I used cola (not any particular brand) to clean nasty grills when working in restaurants and saw a red neck car show use it to remove rust from chrome bumpers. I tried it last week on some tire change spoons I found in the trunk, all it did was turn the bumpy rusty bits into vary large bumps of rust.
don't berkeley around, pull the heads.
Ok, the car is in 3rd gear And I mixed up some 50-50 ATF & Acetone, squirting 1/2 cup into each hole and rocking it.
can't make it worse .....
I mean, if a valve is stuck you could bend it and berkeley up the seat
Patrick said:
I mean, if a valve is stuck you could bend it and berkeley up the seat
It's a side valve engine.
gearheadmb said:
Sure it's not ideal, but sometimes we need to remember to not take this car stuff too seriously, its supposed to be fun.
Get out of here with this craziness!!!
In reply to Cousin_Eddie (Forum Supporter) :
I was thinking stuck down and bending a stem
car39
Dork
7/20/23 9:54 a.m.
I have a friend who swears by Lestiol. It's kerosene based, so it provides some lubrication. He had a flathead Rambler with a locked engine. Filled the cylinders with Lestoil, worked at it for a few weeks, and got it running. Filled the crankcase with Lestoil, and drove it on the highway until he could finally see out of the rear window from the smoke. Drained the crank, chunks of crud came out. Filled it with regular oil, changed the plugs and drove the sucker. Hope you have the same luck.
It cost you nothing to pull the head, you can probably reuse the head gasket if it is copper. If it is stuck I would wanna open it up, looks too nice to manhandle. At least you could assess the bore condition. Not the fun answer.
There is nothing to a flathead, it would be fun to touch it's guts.
Inside the cylinders look good, no rust or carbon.
In reply to 914Driver :
Have you completely filled the entire engine yet?

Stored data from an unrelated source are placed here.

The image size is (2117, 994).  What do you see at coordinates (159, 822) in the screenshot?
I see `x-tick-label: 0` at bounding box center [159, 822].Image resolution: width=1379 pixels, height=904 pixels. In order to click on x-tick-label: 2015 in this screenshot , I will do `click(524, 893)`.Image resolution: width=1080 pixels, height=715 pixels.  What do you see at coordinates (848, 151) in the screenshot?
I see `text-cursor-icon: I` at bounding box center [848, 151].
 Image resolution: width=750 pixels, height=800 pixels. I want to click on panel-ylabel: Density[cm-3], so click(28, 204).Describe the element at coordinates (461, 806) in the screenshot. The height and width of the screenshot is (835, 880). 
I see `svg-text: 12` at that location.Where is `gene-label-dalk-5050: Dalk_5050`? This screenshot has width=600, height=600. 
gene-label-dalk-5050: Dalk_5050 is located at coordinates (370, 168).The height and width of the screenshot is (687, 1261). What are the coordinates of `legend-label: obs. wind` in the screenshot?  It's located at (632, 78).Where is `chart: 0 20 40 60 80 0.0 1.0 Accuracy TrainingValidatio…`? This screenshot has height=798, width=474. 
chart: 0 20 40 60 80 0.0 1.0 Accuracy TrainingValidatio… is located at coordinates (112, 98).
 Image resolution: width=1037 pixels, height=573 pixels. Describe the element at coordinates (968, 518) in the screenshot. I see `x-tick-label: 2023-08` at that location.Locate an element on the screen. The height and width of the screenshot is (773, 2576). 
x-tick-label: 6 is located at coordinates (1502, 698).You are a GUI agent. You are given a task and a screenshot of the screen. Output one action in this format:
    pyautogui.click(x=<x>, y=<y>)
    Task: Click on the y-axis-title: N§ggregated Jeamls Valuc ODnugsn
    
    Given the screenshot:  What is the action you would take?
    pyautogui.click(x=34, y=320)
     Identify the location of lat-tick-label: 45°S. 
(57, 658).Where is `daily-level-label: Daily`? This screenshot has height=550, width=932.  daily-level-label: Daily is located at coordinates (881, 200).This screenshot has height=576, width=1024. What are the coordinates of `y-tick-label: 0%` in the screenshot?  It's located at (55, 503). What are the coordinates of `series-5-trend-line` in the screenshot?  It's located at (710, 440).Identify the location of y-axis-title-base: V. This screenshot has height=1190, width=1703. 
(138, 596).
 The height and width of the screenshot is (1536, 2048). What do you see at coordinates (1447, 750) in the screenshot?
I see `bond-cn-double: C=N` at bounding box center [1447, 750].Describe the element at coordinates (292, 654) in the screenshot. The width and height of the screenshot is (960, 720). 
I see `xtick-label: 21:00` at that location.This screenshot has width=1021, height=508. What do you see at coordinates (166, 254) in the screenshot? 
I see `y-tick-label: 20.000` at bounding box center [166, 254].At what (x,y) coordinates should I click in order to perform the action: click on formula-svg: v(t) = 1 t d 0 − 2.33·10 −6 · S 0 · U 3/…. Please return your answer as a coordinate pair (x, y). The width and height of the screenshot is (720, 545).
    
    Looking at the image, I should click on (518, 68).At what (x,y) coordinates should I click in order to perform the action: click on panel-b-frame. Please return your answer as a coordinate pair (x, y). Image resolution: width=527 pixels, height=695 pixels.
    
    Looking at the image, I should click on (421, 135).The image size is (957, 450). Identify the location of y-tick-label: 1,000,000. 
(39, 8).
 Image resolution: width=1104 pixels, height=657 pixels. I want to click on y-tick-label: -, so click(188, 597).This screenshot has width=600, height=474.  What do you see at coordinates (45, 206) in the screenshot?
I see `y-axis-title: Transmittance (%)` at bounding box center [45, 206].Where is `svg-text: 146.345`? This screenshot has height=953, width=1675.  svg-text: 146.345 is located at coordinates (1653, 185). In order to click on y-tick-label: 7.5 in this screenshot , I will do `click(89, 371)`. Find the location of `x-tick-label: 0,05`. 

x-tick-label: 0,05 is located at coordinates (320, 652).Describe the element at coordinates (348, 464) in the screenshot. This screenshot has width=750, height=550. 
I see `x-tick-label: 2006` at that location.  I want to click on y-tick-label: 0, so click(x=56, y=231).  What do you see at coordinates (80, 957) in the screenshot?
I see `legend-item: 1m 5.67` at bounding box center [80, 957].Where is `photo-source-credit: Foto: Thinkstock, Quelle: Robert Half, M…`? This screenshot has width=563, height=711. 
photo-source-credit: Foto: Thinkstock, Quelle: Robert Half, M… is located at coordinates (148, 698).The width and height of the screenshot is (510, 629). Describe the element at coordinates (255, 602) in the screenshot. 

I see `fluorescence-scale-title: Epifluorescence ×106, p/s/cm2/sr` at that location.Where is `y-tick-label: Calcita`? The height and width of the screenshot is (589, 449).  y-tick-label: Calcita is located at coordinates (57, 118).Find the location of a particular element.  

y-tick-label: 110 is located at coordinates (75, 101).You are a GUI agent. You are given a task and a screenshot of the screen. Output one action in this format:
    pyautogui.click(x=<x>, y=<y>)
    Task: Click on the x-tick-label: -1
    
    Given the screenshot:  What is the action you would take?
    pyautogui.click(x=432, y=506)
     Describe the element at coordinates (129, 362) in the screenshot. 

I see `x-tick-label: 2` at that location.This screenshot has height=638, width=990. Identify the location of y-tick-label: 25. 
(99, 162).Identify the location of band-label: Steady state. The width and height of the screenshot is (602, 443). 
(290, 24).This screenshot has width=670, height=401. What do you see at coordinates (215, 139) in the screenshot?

Lot's of suggestions for different solutions to use.
If the crank has rusted, just poring down the cylinders might not get it loosened up.
Well a decision has been made.
Wifey and I went out to dinner last night to commemorate 45 YEARS of wedded bliss (mostly).
Woke up this morning and decided it's time to pull the heads on the stuck 322 V-8. Diesel & Acetone ain't getting it. Fine. I blame the House Wine. Carb off, exhaust manifold off, which goes over the top of the engine BTW. Easy Peasy right?
The intake manifold was stubborn so some garage ingenuity was required. Ratchet strap underneath, 3X3 over, Viola'. Off.
And I found Mickey's pantry.....
Anti-Freeze in the exhaust is bad, right? As I explained to my son, "Your body has a blood system, it has a urine system, a wiring system, a debris evacuation system. EACH is totally independent with its own function and will not be violated on or trespass on another system's territory! Period. OK, there are more systems...
'Bout that time wifey comes home, I showed her. She leans over the fender "That's pretty." I explained the green water. "You'll figure it out". and she headed for the doors.
without even looking back. =~ / "You're not putting a small block in it".